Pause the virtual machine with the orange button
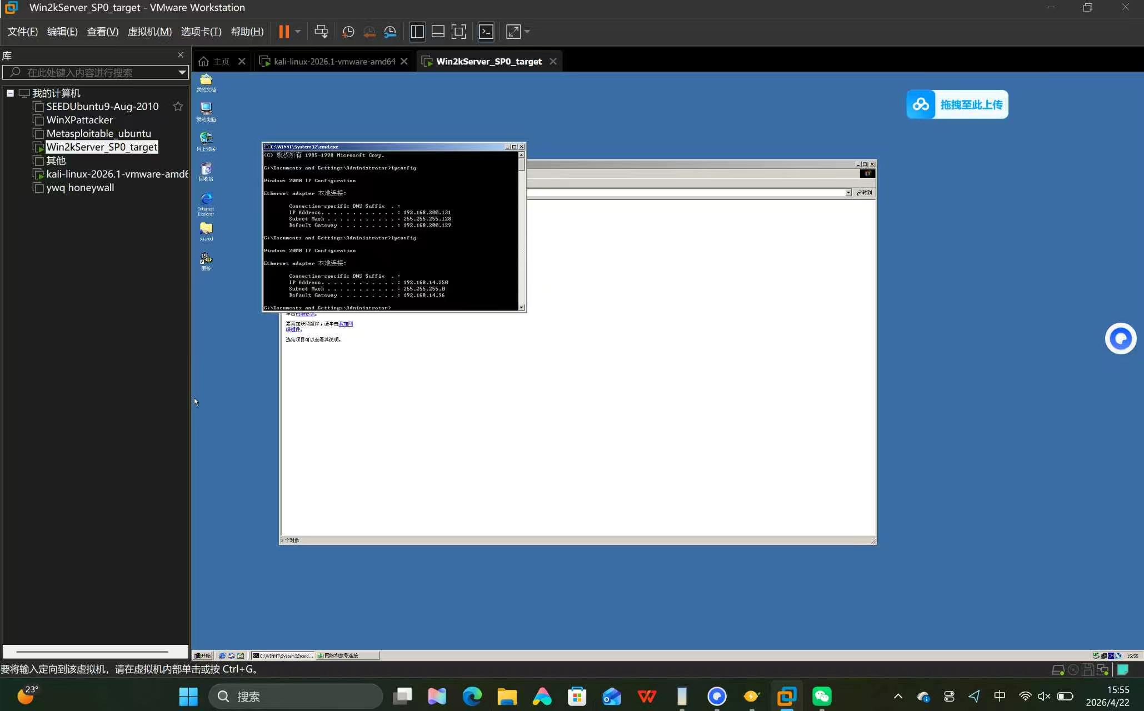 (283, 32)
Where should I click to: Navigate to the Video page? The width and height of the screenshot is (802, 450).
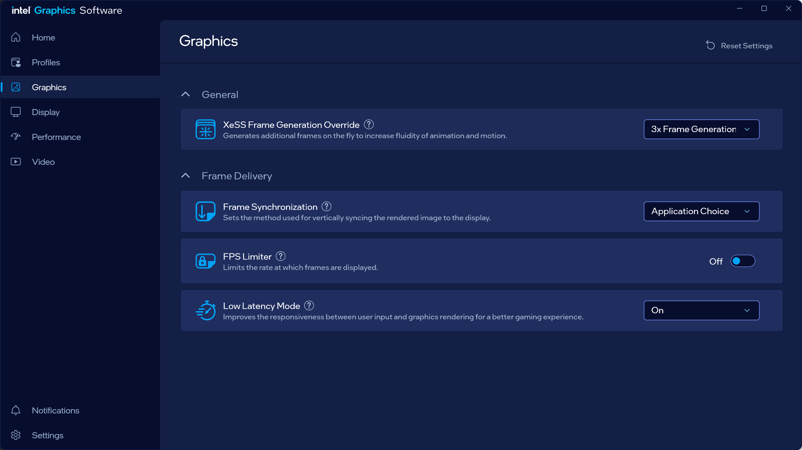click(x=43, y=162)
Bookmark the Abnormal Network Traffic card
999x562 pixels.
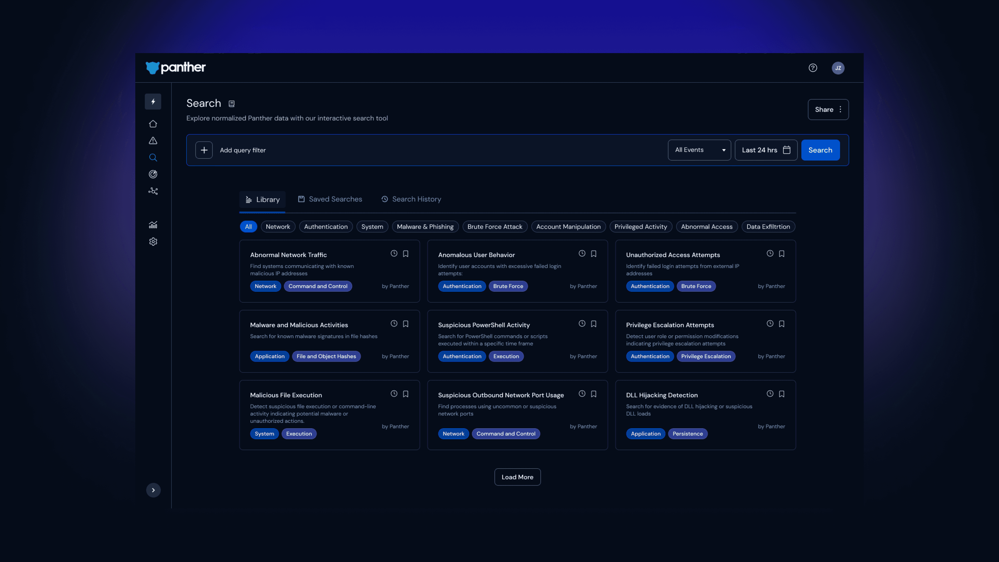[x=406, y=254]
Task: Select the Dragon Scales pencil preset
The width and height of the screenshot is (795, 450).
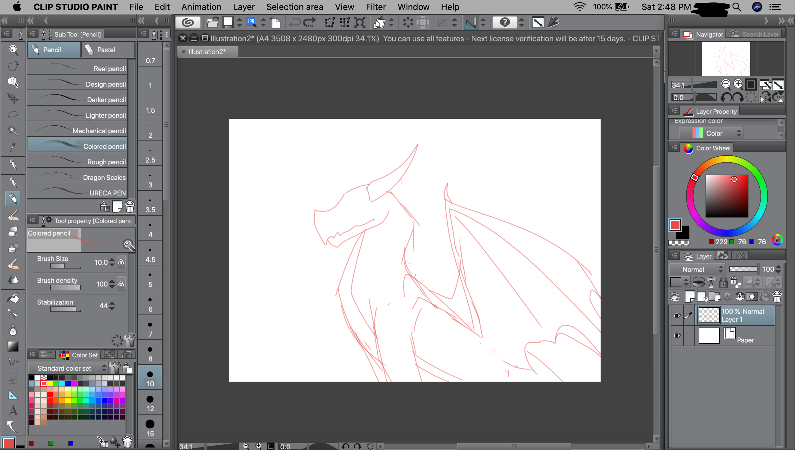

▬▬▬▬▬▬

WHAT IS EXPECTED: Your task is to repeat exactly the lines from the one containing "Bookmark the Abnormal Network Traffic card" through the end of the material, both included, and only those, without pictures.

SOLUTION FOR THIS EXERCISE:
Bookmark the Abnormal Network Traffic card
999x562 pixels.
[x=406, y=254]
Task: Select the Dragon Scales pencil preset
The width and height of the screenshot is (795, 450).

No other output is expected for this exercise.